Guilherme Santos Mello: Se você pegar na comparação anual, a queda é de quase de 12% na comparação do segundo trimestre deste ano com o ano anterior. É muito puxado por uma queda expressiva na indústria, na construção civil. A grande dúvida da tal “recuperação em V” é que a queda para baixo a gente já descobriu quanto é, mas qual o tamanho da recuperação no terceiro e quarto trimestre?

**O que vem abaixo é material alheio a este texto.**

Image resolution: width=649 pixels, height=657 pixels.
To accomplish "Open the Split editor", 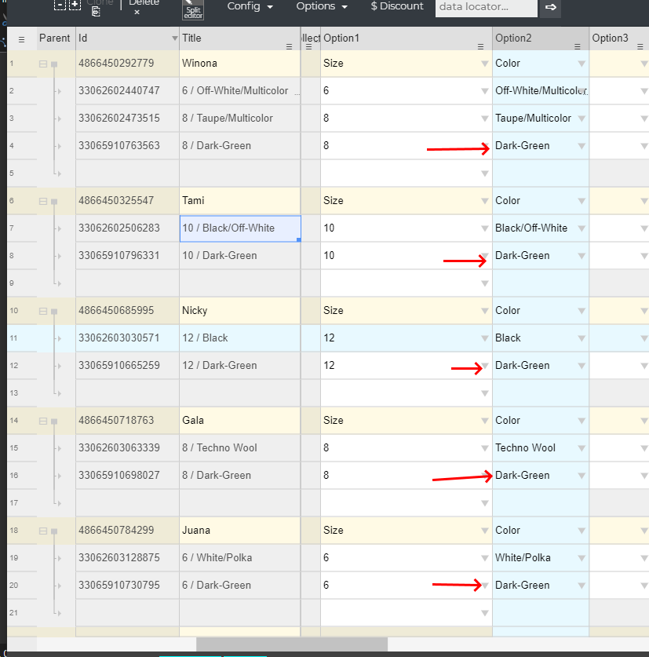I will pyautogui.click(x=192, y=9).
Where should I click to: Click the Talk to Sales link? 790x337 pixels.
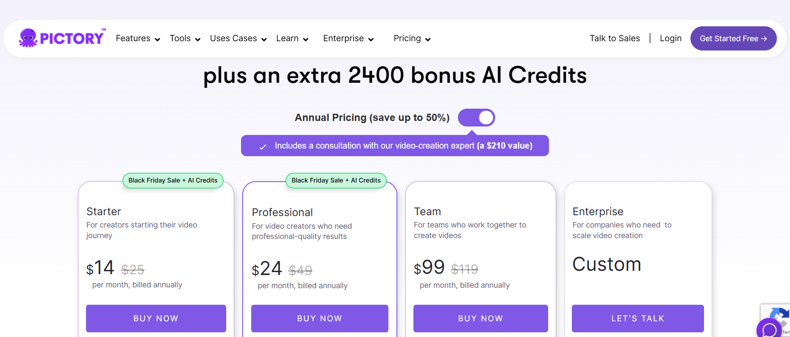615,39
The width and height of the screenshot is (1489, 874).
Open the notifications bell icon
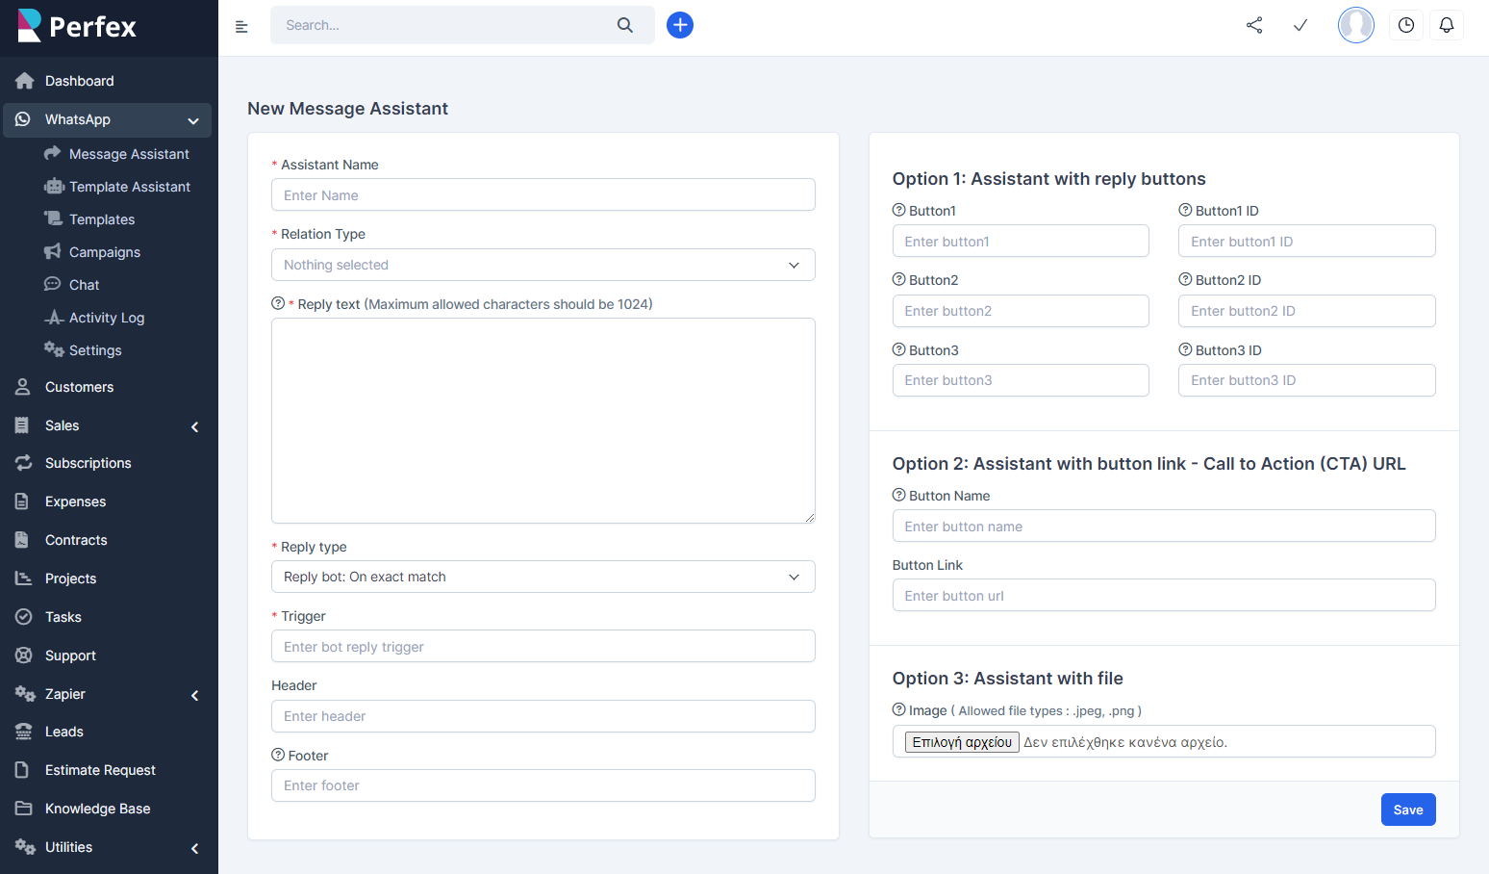point(1447,24)
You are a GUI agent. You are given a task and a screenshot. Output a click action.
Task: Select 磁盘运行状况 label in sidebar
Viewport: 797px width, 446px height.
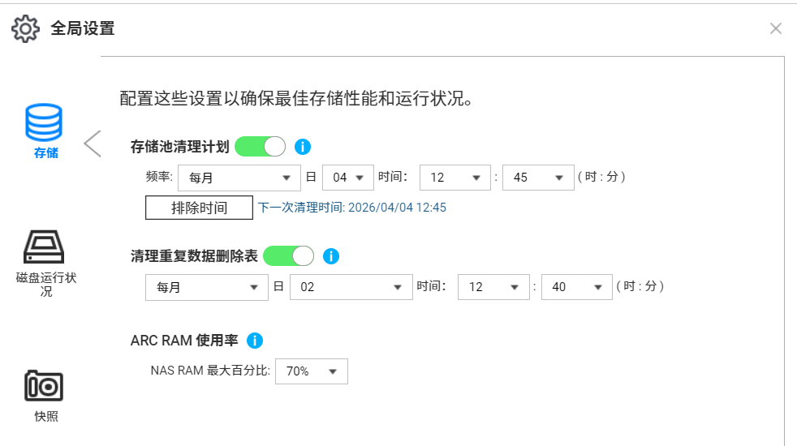[46, 285]
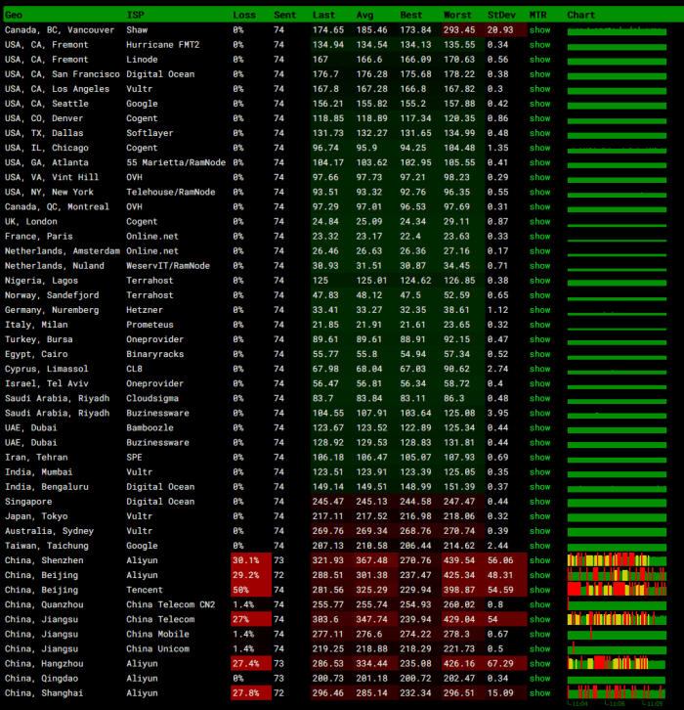Show MTR for Egypt, Cairo Binaryracks

pyautogui.click(x=539, y=354)

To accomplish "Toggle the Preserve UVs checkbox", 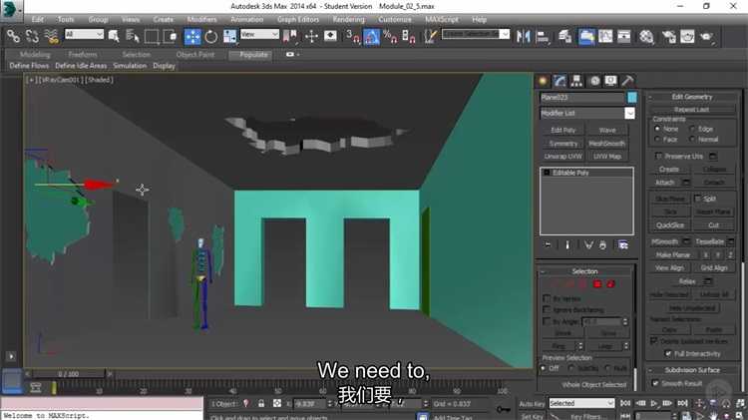I will [x=658, y=157].
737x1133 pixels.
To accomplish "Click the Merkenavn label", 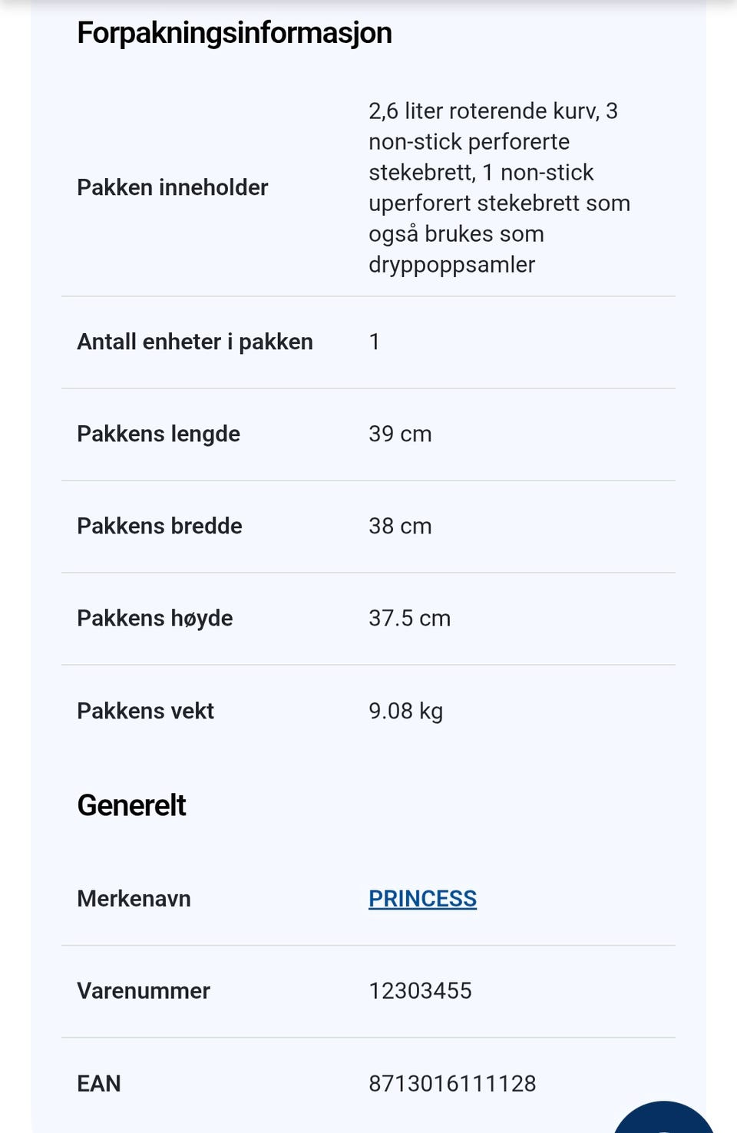I will [x=134, y=898].
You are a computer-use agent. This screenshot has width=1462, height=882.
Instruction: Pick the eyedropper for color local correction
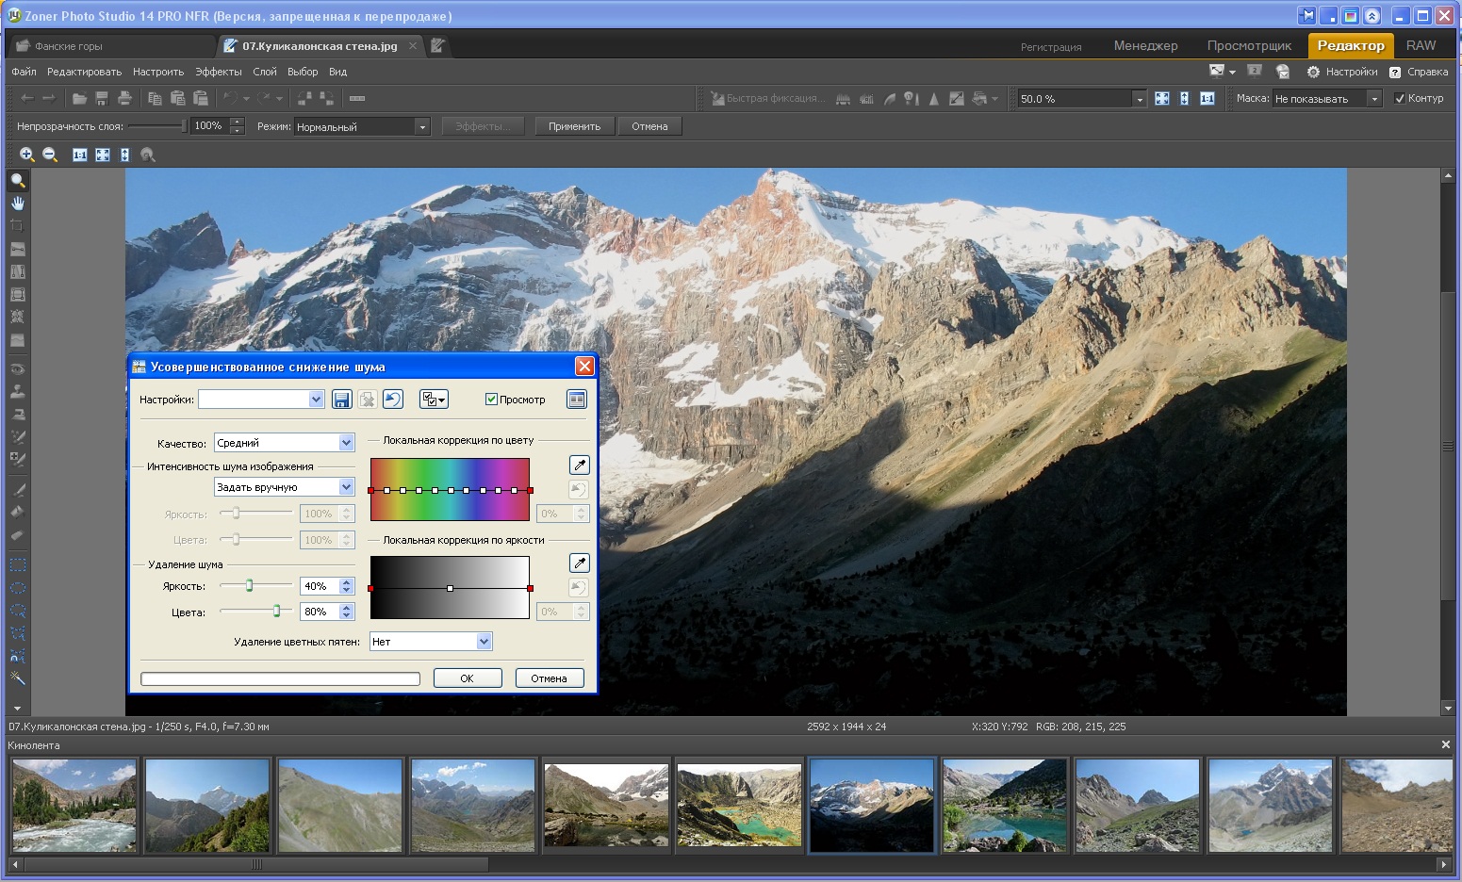579,465
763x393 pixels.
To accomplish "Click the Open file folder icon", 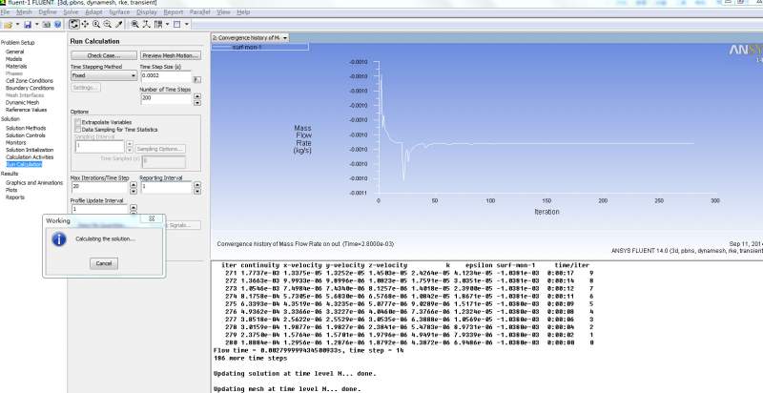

O quarto trimestre não terá o auxílio emergencial de 600 reais, será só de 300 reais. Aquela renda que você injetou na economia mensalmente vai cair pela metade. Qual vai ser o efeito disso no consumo das famílias? Será que o aumento das outras rendas vai compensar a queda na renda do auxílio emergencial? É difícil responder isso de antemão. Você olha para o mercado de trabalho e não parece, os dados continuam muito ruins. Claro, provavelmente a recuperação de algumas rendas, principalmente a informal, vai acontecer. Mas será o suficiente?

E depois do quarto trimestre? A pandemia vai acabar? No cenário otimista, vamos supor que se consiga registrar uma vacina em fevereiro – eu diria que otimista, porque tem que ver se essa vacina vai ter uma cobertura ampla. Em abril, as pessoas estarão vacinadas: será uma operação de guerra. Então o primeiro trimestre do ano que vem continuará sendo um trimestre de pandemia, só que você não terá mais o orçamento de guerra. Será que vão continuar morrendo mil ou mais pessoas? Pode ser que esse relaxamento no último trimestre indique problemas no primeiro no ano que vem. Não dá pra saber mais do que isso.